Milarépa secoua la tête. « Ceci, également, est inutile, je ne sacrifierai pas mon but d’atteindre l’illumination pour le bien de tous les êtres en échange de la richesse que vous m’offrez.

« La richesse est impermanente, elle ne dure pas. Le désir pour la richesse est comme de boire de l’eau salée, vous n’en avez jamais assez. Plus vous en avez, plus vous en voulez. Les biens, quand vous les accumulez au début, vous procurent de la joie et rendent les autres jaloux. Plus tard, plus vous en avez et plus vous devenez avare et répugnez à les partager. C’est votre propre accumulation de richesses qui attirent les ennemis. La famille et les amis s’attrouperont autour de vous pour vous soutirer quelque chose, tout en devenant vos ennemis car ils sont tellement jaloux de vous.

« Finalement, quand vous serez vieux, les autres finiront par dépenser ce que vous avez accumulé. Des gens ont été assassinés par les mains de voleurs pour leur richesse. Votre richesse peut vous tuer. L’accumulation de richesses est comme un marchepied vers les renaissances inférieures.
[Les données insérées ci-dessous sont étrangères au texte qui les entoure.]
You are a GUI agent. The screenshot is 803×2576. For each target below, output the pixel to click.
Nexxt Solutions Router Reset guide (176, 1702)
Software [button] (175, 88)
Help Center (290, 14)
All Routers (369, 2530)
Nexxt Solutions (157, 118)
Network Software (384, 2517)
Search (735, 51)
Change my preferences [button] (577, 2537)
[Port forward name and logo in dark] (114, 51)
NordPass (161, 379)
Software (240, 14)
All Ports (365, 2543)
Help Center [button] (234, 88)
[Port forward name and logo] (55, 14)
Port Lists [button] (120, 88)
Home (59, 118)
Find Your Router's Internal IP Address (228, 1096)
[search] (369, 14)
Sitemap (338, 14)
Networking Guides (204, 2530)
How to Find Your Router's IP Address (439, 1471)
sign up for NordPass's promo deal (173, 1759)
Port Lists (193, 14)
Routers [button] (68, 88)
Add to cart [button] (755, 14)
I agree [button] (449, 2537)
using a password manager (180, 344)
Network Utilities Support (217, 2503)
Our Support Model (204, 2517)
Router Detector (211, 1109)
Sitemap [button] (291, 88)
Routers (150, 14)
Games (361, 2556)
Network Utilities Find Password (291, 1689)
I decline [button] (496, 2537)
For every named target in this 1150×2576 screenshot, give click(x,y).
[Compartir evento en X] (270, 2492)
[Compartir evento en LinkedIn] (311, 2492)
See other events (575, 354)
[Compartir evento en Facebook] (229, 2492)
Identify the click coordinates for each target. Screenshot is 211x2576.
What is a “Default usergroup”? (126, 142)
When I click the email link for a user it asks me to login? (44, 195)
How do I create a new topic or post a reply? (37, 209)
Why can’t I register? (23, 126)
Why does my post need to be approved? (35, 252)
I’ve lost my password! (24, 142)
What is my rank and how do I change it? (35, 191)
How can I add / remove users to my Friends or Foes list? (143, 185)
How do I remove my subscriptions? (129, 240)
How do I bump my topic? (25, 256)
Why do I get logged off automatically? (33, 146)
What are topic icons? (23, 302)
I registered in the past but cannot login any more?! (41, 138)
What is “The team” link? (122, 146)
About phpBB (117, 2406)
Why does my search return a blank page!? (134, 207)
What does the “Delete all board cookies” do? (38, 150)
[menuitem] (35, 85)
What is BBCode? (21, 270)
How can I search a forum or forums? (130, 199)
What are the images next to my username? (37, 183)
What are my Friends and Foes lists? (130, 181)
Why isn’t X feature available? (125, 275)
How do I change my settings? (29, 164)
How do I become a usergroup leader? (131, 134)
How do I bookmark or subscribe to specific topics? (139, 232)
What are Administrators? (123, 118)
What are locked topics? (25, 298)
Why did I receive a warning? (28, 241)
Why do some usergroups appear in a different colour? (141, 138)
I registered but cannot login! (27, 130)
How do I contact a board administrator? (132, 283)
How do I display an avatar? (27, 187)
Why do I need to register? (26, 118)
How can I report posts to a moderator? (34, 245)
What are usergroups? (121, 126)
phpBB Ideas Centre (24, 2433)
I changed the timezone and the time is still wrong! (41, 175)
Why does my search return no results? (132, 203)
Donc, non merci, je dois refuser l’offrande généreuse de vos biens. C’est un leurre, pareil au jeu des démons. Mais notre rencontre a été bénéfique et, dans le futur, je vous aiderai certainement à atteindre un champ-de-bouddha. Je prierai pour vous puisque vous m’avez offert tellement. »

C’est ainsi qu’en fin de compte le couple fut convaincu des inconvénients de toutes ces choses. Ils devinrent les dévots de Milarépa, utilisant leur richesse pour faire des offrandes. Ils reçurent de lui des enseignements, et ultimement atteignirent un état de confiance et de vision intérieure avant de mourir. 

Tels sont donc les enseignements que Milarépa donna sur le non-attachement aux enfants, aux amis, aux parents et aux richesses, et sur la manière de vivre confortablement avec le Dharma.